(Collected data entries)
※ ※ ※

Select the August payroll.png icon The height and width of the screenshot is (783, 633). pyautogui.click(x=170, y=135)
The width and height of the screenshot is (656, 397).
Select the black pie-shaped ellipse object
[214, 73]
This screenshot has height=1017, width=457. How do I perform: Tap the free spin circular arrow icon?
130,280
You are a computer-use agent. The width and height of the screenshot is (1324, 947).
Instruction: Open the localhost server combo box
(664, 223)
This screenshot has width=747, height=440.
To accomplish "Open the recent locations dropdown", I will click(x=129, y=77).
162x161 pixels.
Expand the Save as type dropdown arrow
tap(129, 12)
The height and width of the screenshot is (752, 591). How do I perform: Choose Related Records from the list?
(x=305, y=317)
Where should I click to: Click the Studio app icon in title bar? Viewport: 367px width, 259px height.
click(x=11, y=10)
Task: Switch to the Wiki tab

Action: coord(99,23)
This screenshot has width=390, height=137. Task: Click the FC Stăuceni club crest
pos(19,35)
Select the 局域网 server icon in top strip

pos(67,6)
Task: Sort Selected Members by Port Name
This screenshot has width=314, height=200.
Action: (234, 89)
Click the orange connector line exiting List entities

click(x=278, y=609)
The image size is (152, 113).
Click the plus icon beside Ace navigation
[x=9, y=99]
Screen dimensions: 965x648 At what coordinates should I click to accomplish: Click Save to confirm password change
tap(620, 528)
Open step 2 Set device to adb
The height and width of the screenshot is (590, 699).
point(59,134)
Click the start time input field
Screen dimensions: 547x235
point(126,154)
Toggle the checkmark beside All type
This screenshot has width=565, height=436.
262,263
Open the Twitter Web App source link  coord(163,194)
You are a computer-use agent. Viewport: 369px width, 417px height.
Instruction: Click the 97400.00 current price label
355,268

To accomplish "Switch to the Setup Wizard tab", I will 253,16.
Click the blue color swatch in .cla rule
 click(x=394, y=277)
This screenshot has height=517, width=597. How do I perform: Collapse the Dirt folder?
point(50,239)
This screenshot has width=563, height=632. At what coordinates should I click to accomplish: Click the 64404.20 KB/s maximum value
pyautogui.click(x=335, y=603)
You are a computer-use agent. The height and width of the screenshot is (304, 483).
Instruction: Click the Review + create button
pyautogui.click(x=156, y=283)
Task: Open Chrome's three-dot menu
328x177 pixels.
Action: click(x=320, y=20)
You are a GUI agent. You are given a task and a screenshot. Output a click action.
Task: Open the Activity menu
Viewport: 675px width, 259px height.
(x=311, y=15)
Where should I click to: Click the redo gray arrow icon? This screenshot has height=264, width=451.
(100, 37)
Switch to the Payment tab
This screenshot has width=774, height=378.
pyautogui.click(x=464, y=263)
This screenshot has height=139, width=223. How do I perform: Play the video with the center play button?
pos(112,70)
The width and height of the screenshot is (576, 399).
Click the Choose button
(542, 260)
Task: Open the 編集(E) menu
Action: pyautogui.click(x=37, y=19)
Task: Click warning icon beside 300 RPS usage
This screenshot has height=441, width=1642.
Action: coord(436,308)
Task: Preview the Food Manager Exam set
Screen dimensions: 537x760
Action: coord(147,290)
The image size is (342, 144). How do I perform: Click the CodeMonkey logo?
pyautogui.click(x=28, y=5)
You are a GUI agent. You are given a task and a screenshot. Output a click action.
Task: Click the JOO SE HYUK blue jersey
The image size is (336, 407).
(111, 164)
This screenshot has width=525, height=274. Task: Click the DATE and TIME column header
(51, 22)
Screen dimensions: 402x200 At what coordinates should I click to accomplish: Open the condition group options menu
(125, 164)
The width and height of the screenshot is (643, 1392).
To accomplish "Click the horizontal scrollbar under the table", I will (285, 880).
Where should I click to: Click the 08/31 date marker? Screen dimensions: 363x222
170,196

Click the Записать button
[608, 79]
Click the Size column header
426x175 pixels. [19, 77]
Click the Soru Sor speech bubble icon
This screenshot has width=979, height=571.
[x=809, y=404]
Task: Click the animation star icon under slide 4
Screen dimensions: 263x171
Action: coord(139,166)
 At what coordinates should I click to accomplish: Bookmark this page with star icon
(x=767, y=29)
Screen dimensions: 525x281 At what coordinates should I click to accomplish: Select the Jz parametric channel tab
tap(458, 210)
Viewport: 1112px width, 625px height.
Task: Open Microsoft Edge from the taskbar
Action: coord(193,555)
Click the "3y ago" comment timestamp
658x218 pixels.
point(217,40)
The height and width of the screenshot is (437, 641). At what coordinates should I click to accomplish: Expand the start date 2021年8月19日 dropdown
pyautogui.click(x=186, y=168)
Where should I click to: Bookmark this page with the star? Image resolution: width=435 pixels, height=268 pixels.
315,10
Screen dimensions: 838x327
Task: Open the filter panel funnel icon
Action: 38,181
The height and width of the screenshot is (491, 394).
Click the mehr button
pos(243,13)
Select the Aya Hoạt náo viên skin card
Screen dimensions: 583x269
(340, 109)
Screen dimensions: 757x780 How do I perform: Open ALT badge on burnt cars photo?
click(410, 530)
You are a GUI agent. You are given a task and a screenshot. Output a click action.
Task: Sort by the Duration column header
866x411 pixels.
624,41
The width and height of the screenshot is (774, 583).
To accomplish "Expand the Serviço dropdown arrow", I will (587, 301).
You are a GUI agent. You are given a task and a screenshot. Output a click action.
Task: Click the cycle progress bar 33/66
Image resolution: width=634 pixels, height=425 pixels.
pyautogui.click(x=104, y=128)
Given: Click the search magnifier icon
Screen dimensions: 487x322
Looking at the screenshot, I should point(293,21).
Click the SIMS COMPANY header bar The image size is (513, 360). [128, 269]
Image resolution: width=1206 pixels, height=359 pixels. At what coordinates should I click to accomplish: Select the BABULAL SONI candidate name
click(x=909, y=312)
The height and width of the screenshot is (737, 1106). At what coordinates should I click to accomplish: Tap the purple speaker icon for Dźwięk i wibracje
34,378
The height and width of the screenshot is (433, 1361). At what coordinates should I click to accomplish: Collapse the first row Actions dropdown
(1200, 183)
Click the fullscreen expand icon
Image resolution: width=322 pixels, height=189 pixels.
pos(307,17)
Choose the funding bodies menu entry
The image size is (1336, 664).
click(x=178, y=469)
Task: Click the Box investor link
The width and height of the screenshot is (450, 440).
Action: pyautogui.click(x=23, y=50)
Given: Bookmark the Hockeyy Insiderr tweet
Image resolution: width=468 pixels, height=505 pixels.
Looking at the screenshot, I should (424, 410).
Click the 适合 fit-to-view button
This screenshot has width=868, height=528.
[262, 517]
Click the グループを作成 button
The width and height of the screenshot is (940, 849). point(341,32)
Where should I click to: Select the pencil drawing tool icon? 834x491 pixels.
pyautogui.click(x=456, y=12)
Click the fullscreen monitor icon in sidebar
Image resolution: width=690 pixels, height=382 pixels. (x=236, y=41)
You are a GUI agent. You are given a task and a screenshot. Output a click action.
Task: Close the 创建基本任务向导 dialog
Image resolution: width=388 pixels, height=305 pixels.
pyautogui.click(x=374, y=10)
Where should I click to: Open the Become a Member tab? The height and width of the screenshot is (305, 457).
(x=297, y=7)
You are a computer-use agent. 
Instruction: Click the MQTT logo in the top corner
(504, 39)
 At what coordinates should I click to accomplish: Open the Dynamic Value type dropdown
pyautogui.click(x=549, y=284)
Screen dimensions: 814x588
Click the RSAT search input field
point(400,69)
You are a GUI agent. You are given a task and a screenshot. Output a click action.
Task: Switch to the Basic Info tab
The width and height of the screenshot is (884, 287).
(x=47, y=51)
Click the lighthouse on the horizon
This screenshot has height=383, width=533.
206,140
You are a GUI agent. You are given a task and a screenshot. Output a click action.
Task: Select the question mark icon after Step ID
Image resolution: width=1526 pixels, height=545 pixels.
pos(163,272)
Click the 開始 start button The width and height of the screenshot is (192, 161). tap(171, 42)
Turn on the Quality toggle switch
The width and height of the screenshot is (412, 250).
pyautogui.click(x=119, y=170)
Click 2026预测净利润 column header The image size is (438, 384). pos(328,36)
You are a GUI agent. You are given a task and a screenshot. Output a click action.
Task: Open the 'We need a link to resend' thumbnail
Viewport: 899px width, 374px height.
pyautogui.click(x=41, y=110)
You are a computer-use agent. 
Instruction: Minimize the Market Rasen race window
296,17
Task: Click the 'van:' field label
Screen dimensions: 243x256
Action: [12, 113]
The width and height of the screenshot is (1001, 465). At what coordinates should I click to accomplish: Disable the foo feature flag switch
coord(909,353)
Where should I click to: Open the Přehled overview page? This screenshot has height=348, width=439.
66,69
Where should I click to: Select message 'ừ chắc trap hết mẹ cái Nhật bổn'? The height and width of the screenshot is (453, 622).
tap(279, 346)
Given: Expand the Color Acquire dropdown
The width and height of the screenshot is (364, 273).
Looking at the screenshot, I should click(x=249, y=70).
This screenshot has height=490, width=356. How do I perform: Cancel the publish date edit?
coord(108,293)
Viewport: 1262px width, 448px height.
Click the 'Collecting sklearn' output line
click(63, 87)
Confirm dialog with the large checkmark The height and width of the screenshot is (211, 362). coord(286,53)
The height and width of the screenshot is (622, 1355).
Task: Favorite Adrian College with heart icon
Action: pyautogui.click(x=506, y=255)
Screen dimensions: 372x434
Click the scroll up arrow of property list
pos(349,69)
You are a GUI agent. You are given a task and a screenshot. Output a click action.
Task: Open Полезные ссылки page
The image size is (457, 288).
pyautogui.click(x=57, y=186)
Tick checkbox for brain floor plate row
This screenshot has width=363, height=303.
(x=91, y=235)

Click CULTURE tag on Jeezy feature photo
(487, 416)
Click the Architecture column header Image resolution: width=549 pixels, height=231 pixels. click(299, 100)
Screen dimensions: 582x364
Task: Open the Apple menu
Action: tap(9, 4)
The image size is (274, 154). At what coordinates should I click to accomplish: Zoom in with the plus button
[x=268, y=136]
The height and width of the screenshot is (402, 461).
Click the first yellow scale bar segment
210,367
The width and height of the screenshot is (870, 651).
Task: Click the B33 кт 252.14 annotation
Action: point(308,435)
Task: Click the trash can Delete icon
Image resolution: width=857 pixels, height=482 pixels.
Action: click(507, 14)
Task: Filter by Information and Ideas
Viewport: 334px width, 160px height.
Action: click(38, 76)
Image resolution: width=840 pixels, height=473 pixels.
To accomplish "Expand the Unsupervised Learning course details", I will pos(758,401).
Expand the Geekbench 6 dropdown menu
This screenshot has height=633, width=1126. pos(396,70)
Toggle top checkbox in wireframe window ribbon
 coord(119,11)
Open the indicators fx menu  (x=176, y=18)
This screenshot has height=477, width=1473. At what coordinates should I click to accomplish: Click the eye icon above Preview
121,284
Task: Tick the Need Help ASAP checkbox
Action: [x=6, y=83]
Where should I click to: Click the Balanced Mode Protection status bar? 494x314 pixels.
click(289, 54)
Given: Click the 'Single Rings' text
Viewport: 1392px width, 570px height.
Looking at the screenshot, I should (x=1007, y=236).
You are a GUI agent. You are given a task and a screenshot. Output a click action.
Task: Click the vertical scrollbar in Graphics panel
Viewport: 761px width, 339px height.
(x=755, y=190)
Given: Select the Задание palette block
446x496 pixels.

※ ※ ※

**Task to carry out**
Which lines above contain the word "will"? Copy all of them.

**Solution for this task**
To accomplish "Open the recent locations dropdown", I will click(x=129, y=77).
To accomplish "Switch to the Setup Wizard tab", I will 253,16.
To accomplish "Click the horizontal scrollbar under the table", I will (285, 880).
To accomplish "Expand the Serviço dropdown arrow", I will (587, 301).
To accomplish "Expand the Unsupervised Learning course details", I will pos(758,401).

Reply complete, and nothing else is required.